Re: Censorship is bad mmkay
Section 230 was largely meant to be protections for carriers. In the same way AT&T couldn't be held responsible for a phone call arranging a hit on your ex-wife, AOL can't be held responsible if BigEarl82 sends an email to Bill Clinton threatening to bone his dog. 1996 was a weird time.
1996 was also a long time ago. The spirit of the law was to allow the Internet to grow under the auspices of American free speech values, with lots of companies all competing for eyeballs and users. Unless you were doing something obviously illegal or onerously disrupting, BigEarl82 could yammer away on the evils of left-handed gingers on Usenet if he wanted to.
Where it gets dicey now is Section 230 is bumping up against past court decisions that say that public facilities cannot discriminate. You can't put a sign up at your bowling alley that bans left-handed gingers (though they are evil and probably deserve it) because you offer general access to the public; i.e. you're not a private club. Due to the nature of the modern Internet, a handful of very large, very powerful, and very wealthy corporations control large swathes of the Internet. Should these corporations be held to the same standard as the bowling alley?
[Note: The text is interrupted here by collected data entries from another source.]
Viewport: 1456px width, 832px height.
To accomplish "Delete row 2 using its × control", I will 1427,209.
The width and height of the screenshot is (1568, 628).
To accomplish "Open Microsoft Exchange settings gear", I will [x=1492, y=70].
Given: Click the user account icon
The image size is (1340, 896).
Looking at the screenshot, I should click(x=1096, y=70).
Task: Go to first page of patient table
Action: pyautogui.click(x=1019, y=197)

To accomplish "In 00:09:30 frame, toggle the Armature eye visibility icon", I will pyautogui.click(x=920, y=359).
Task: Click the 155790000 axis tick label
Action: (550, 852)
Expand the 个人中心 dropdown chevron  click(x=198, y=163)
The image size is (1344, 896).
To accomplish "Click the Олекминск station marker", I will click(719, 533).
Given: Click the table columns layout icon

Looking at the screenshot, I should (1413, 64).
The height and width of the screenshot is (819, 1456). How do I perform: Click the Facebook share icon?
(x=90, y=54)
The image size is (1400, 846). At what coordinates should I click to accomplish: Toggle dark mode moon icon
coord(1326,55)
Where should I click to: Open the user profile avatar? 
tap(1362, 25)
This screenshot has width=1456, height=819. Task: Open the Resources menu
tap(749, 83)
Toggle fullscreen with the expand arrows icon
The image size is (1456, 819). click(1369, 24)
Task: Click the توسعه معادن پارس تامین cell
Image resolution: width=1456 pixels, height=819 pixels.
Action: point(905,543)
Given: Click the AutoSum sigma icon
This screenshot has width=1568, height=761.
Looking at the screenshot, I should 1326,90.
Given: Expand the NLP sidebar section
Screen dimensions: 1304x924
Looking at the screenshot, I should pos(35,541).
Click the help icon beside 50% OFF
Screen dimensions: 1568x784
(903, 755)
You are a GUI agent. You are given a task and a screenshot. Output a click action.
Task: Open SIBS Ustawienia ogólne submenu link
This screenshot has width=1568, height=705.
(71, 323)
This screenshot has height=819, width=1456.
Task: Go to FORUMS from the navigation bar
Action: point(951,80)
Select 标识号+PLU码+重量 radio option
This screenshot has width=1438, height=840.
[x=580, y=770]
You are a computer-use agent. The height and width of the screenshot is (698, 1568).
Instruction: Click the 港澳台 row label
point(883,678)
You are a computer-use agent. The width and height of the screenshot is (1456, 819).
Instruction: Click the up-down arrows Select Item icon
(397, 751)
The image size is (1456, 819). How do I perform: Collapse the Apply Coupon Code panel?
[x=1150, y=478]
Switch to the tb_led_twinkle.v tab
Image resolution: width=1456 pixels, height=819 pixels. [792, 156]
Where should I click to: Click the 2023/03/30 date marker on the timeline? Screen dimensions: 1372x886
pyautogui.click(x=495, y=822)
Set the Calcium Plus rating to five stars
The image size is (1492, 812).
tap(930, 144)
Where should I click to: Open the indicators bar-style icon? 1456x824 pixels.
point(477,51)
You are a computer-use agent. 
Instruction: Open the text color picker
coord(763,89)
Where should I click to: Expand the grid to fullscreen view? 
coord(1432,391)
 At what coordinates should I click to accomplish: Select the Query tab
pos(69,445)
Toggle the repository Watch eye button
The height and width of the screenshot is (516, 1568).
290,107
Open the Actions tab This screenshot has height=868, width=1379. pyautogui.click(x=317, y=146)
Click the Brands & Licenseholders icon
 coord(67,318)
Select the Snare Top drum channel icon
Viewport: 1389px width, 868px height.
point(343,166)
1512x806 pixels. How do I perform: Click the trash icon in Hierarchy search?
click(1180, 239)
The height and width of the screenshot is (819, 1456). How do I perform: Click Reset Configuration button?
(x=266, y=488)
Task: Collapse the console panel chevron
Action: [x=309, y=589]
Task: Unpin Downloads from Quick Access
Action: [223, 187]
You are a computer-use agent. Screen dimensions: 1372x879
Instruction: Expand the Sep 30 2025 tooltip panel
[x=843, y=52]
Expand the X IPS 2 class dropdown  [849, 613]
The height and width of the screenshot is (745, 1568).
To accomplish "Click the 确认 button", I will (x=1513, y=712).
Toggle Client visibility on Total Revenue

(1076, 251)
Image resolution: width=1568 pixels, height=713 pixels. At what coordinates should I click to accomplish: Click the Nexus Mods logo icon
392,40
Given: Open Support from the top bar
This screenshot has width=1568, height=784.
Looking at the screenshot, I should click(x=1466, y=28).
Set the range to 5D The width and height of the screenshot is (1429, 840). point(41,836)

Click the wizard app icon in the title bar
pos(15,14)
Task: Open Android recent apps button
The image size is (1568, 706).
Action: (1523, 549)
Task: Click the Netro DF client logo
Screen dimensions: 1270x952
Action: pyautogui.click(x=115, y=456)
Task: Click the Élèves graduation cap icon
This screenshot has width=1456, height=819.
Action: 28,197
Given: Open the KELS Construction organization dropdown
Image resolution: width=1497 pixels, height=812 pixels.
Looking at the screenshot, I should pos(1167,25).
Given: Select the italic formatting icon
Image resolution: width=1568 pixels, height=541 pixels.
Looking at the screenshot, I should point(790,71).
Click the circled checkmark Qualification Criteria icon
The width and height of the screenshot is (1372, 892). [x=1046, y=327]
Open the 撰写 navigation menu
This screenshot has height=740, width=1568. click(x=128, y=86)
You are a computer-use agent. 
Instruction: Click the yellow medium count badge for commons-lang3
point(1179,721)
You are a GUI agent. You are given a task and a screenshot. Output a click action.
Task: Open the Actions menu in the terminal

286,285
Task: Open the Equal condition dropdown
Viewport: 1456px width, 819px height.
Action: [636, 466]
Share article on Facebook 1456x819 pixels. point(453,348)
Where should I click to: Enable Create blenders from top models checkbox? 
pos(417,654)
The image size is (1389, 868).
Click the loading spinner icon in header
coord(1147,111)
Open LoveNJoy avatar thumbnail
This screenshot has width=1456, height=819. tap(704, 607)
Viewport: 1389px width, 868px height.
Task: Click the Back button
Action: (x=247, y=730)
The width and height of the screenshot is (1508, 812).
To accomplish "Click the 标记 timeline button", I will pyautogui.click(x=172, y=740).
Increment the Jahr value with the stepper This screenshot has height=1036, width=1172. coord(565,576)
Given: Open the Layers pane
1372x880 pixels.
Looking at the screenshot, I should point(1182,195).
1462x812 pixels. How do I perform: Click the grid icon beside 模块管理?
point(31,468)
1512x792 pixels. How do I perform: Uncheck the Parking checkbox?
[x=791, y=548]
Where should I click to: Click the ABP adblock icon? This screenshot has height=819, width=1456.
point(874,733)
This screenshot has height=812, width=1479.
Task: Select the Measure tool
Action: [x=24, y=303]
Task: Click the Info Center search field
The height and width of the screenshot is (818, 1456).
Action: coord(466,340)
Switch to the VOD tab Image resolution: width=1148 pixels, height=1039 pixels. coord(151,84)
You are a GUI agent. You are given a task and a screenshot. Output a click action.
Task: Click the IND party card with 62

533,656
I'm a bit afraid of any meddling with the existing law. Any attempt to modify it will certainly be rife with unintended consequences, and no doubt the wealthy corporate big players will beaver away at making the new law beneficial to them in some way. For example, including some kind of compliance requirement that a small player would find financially ruinous, but Google can absorb with ease. What we call "regulatory capture" in the States.
A better solution, with a long history of success, is to break up the monopolies. Monopolies are not intrinsically bad, and can in fact be pretty good (Ma Bell's laboratories did a lot of great research and development), but they put too much control in the hands of an largely unaccountable corporation. Whether Trump gets his Tweeters put on the naughty step is a sideshow to the real problem.